%%

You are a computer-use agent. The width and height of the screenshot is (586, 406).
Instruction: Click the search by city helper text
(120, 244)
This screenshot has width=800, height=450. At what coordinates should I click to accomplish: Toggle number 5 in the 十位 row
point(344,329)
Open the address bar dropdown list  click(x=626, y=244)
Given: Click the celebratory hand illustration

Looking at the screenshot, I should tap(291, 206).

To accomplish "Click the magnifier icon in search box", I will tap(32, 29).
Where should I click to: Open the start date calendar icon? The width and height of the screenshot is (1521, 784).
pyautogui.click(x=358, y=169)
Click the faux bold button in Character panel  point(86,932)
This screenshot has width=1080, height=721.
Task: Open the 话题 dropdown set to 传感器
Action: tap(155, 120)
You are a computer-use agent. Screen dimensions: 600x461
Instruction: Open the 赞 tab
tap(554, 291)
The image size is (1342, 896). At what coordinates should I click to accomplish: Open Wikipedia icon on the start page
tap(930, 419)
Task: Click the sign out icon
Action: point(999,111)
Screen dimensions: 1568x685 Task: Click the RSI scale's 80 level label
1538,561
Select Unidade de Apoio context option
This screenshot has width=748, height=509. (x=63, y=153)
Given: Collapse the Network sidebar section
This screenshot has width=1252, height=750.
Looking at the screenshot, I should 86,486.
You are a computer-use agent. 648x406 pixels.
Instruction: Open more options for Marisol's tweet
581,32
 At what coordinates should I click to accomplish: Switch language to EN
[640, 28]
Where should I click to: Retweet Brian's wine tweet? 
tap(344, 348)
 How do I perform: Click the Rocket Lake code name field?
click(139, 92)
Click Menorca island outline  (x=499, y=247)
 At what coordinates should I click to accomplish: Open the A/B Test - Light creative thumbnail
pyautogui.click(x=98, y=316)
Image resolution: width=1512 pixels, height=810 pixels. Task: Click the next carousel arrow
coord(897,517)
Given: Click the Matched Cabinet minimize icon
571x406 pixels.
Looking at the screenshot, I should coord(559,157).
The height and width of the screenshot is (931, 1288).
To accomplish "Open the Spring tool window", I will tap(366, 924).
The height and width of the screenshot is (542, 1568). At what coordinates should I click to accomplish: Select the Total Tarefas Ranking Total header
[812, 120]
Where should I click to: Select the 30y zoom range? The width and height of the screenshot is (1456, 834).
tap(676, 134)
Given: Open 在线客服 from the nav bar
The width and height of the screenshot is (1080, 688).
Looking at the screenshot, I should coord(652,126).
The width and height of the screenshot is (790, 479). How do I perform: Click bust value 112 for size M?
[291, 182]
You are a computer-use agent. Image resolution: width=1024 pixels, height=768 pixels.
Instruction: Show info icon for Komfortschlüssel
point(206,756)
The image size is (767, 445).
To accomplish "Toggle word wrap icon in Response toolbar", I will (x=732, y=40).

%%

INSTRUCTIONS TO FOLLOW
Nothing should be left out when the listing is retyped exactly.

REPLY
You are a computer-use agent. The width and height of the screenshot is (586, 406).
Instruction: Click the search by city helper text
(120, 244)
This screenshot has width=800, height=450. At what coordinates should I click to accomplish: Toggle number 5 in the 十位 row
point(344,329)
Open the address bar dropdown list  click(x=626, y=244)
Given: Click the celebratory hand illustration

Looking at the screenshot, I should tap(291, 206).

To accomplish "Click the magnifier icon in search box", I will tap(32, 29).
Where should I click to: Open the start date calendar icon? The width and height of the screenshot is (1521, 784).
pyautogui.click(x=358, y=169)
Click the faux bold button in Character panel  point(86,932)
This screenshot has width=1080, height=721.
Task: Open the 话题 dropdown set to 传感器
Action: tap(155, 120)
You are a computer-use agent. Screen dimensions: 600x461
Instruction: Open the 赞 tab
tap(554, 291)
The image size is (1342, 896). At what coordinates should I click to accomplish: Open Wikipedia icon on the start page
tap(930, 419)
Task: Click the sign out icon
Action: point(999,111)
Screen dimensions: 1568x685 Task: Click the RSI scale's 80 level label
1538,561
Select Unidade de Apoio context option
This screenshot has width=748, height=509. (x=63, y=153)
Given: Collapse the Network sidebar section
This screenshot has width=1252, height=750.
Looking at the screenshot, I should 86,486.
You are a computer-use agent. 648x406 pixels.
Instruction: Open more options for Marisol's tweet
581,32
 At what coordinates should I click to accomplish: Switch language to EN
[640, 28]
Where should I click to: Retweet Brian's wine tweet? 
tap(344, 348)
 How do I perform: Click the Rocket Lake code name field?
click(139, 92)
Click Menorca island outline  (x=499, y=247)
 At what coordinates should I click to accomplish: Open the A/B Test - Light creative thumbnail
pyautogui.click(x=98, y=316)
Image resolution: width=1512 pixels, height=810 pixels. Task: Click the next carousel arrow
coord(897,517)
Given: Click the Matched Cabinet minimize icon
571x406 pixels.
Looking at the screenshot, I should coord(559,157).
The height and width of the screenshot is (931, 1288).
To accomplish "Open the Spring tool window", I will tap(366, 924).
The height and width of the screenshot is (542, 1568). At what coordinates should I click to accomplish: Select the Total Tarefas Ranking Total header
[812, 120]
Where should I click to: Select the 30y zoom range? The width and height of the screenshot is (1456, 834).
tap(676, 134)
Given: Open 在线客服 from the nav bar
The width and height of the screenshot is (1080, 688).
Looking at the screenshot, I should coord(652,126).
The width and height of the screenshot is (790, 479). How do I perform: Click bust value 112 for size M?
[291, 182]
You are a computer-use agent. Image resolution: width=1024 pixels, height=768 pixels.
Instruction: Show info icon for Komfortschlüssel
point(206,756)
The image size is (767, 445).
To accomplish "Toggle word wrap icon in Response toolbar", I will (x=732, y=40).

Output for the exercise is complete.